Interface element entries:
'''

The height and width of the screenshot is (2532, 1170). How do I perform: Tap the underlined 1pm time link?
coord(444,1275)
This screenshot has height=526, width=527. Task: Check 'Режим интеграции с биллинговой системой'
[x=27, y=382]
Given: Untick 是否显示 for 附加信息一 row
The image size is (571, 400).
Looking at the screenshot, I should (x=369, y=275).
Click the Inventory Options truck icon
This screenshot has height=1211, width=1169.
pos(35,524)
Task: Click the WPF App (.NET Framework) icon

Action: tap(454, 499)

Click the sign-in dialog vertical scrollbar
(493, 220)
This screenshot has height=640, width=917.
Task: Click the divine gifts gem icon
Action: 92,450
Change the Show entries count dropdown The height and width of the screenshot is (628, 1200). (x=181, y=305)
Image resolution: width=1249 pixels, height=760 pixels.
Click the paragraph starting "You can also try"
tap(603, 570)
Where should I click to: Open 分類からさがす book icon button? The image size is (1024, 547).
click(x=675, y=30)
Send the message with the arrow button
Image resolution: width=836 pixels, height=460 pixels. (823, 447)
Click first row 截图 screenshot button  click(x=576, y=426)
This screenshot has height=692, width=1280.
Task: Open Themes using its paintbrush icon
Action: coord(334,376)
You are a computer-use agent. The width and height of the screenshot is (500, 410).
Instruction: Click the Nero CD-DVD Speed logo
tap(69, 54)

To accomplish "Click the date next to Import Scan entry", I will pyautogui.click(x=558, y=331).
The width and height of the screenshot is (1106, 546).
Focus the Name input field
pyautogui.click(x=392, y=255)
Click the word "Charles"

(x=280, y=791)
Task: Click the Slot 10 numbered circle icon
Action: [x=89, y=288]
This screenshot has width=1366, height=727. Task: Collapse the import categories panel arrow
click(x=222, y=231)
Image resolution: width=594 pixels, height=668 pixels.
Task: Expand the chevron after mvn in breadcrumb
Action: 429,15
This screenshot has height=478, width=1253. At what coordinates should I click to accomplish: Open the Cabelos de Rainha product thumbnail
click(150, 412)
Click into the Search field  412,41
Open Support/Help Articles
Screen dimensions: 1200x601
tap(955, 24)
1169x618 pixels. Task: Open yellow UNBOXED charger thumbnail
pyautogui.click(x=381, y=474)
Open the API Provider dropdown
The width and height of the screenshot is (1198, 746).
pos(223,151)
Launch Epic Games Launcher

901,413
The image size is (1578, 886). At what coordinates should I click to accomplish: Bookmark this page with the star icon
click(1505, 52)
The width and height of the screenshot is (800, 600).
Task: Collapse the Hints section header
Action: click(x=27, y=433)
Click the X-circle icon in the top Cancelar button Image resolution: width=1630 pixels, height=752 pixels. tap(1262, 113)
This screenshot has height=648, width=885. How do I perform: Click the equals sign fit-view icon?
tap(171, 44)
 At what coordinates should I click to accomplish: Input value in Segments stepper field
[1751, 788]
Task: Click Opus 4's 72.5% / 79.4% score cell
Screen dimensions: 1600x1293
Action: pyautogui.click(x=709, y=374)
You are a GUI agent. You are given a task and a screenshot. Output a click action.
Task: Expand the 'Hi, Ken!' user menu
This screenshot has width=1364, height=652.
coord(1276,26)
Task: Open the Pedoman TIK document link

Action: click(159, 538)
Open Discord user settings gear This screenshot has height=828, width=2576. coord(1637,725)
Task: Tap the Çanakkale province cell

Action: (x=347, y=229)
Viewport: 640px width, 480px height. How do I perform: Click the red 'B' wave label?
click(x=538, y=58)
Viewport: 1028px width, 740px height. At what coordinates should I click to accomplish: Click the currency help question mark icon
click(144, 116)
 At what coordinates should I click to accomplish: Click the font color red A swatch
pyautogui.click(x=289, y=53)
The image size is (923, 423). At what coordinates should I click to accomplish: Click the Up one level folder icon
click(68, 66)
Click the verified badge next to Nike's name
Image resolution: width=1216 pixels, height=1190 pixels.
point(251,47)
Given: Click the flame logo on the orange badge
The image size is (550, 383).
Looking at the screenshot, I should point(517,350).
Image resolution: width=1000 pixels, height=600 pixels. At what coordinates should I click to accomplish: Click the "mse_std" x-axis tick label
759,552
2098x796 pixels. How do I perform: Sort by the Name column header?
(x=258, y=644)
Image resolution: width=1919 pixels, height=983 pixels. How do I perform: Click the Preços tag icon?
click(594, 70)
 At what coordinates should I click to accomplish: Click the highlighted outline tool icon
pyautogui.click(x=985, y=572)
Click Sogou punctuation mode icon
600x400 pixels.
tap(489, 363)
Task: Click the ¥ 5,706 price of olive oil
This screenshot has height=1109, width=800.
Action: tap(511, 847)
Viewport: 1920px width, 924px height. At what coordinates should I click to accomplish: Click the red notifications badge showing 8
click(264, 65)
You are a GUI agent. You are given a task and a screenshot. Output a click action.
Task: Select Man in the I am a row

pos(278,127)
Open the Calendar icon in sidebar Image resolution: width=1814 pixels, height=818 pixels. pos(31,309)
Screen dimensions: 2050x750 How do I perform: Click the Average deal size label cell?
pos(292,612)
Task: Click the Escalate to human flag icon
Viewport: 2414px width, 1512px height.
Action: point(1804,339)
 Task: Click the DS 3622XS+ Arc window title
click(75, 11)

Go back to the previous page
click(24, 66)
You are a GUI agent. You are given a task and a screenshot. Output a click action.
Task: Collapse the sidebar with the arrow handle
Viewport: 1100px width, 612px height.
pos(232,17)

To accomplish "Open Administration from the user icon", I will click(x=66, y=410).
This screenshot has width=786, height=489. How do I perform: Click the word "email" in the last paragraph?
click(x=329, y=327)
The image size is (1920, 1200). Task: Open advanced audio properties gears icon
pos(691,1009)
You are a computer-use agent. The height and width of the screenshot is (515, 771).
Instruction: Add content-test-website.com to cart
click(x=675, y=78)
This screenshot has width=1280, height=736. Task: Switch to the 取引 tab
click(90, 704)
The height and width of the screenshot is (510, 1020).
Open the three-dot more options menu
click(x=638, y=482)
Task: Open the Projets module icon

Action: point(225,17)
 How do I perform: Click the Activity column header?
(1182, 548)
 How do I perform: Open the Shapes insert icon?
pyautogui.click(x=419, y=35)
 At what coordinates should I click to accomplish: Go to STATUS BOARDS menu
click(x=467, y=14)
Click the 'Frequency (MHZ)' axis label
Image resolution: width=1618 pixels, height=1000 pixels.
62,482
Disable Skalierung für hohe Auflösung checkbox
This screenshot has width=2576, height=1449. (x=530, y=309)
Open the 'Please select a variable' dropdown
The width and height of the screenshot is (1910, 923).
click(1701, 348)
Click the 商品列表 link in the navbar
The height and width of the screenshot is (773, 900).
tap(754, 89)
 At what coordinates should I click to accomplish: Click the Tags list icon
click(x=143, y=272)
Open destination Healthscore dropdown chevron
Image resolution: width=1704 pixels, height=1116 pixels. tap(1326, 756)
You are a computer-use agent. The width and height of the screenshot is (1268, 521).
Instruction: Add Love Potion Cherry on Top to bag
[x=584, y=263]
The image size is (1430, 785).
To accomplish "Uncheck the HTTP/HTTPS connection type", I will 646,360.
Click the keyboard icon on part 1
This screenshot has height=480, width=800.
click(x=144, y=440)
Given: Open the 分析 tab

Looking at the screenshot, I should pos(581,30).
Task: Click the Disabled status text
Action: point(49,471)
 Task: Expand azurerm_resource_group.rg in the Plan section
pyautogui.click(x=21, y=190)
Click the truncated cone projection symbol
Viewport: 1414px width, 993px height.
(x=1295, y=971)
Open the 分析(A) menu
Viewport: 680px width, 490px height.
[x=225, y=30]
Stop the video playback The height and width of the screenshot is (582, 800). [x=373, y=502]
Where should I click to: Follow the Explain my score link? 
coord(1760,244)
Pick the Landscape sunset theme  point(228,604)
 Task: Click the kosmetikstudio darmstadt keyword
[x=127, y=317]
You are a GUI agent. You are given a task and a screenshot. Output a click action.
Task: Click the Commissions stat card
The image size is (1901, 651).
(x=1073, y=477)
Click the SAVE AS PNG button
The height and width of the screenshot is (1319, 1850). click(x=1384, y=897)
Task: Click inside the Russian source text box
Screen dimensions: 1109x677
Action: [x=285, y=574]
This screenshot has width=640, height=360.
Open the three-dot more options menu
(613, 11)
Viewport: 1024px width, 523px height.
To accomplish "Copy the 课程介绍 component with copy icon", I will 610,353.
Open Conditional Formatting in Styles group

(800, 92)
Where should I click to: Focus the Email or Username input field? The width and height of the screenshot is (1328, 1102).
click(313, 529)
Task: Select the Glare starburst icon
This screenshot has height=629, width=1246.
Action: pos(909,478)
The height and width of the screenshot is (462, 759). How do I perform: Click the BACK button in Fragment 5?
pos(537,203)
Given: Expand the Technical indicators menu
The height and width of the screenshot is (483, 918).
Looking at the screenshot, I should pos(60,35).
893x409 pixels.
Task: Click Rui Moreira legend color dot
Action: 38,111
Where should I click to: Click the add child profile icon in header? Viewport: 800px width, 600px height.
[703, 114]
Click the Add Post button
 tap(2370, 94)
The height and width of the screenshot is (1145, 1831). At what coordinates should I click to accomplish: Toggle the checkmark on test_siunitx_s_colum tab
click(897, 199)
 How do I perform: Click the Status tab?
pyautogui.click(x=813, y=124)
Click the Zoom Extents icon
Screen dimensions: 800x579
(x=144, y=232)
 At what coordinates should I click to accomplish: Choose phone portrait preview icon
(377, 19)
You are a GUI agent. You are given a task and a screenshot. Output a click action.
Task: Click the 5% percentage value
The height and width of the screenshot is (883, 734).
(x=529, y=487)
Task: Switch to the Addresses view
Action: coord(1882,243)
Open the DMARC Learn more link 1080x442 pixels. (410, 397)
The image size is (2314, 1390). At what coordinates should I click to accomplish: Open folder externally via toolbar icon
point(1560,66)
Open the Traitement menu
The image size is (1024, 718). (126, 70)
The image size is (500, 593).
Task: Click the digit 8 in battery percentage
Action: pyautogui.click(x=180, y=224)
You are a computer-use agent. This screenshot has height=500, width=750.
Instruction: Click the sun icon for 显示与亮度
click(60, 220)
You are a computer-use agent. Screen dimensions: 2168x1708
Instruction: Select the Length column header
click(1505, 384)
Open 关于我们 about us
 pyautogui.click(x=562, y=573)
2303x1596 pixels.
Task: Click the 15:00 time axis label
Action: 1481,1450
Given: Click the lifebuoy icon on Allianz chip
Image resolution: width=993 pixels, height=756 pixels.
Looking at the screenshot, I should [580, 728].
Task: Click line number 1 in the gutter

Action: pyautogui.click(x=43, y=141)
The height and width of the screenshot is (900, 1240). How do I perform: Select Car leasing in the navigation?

'''

--- TASK OBJECTIVE ---
Copy out the entries word for word, from the very first line through the line containing "Image resolution: width=836", including both ends.

--- ANSWER IN FULL ---
The height and width of the screenshot is (2532, 1170). How do I perform: Tap the underlined 1pm time link?
coord(444,1275)
This screenshot has height=526, width=527. Task: Check 'Режим интеграции с биллинговой системой'
[x=27, y=382]
Given: Untick 是否显示 for 附加信息一 row
The image size is (571, 400).
Looking at the screenshot, I should (x=369, y=275).
Click the Inventory Options truck icon
This screenshot has height=1211, width=1169.
pos(35,524)
Task: Click the WPF App (.NET Framework) icon

Action: tap(454, 499)

Click the sign-in dialog vertical scrollbar
(493, 220)
This screenshot has height=640, width=917.
Task: Click the divine gifts gem icon
Action: 92,450
Change the Show entries count dropdown The height and width of the screenshot is (628, 1200). (x=181, y=305)
Image resolution: width=1249 pixels, height=760 pixels.
Click the paragraph starting "You can also try"
tap(603, 570)
Where should I click to: Open 分類からさがす book icon button? The image size is (1024, 547).
click(x=675, y=30)
Send the message with the arrow button
Image resolution: width=836 pixels, height=460 pixels. (823, 447)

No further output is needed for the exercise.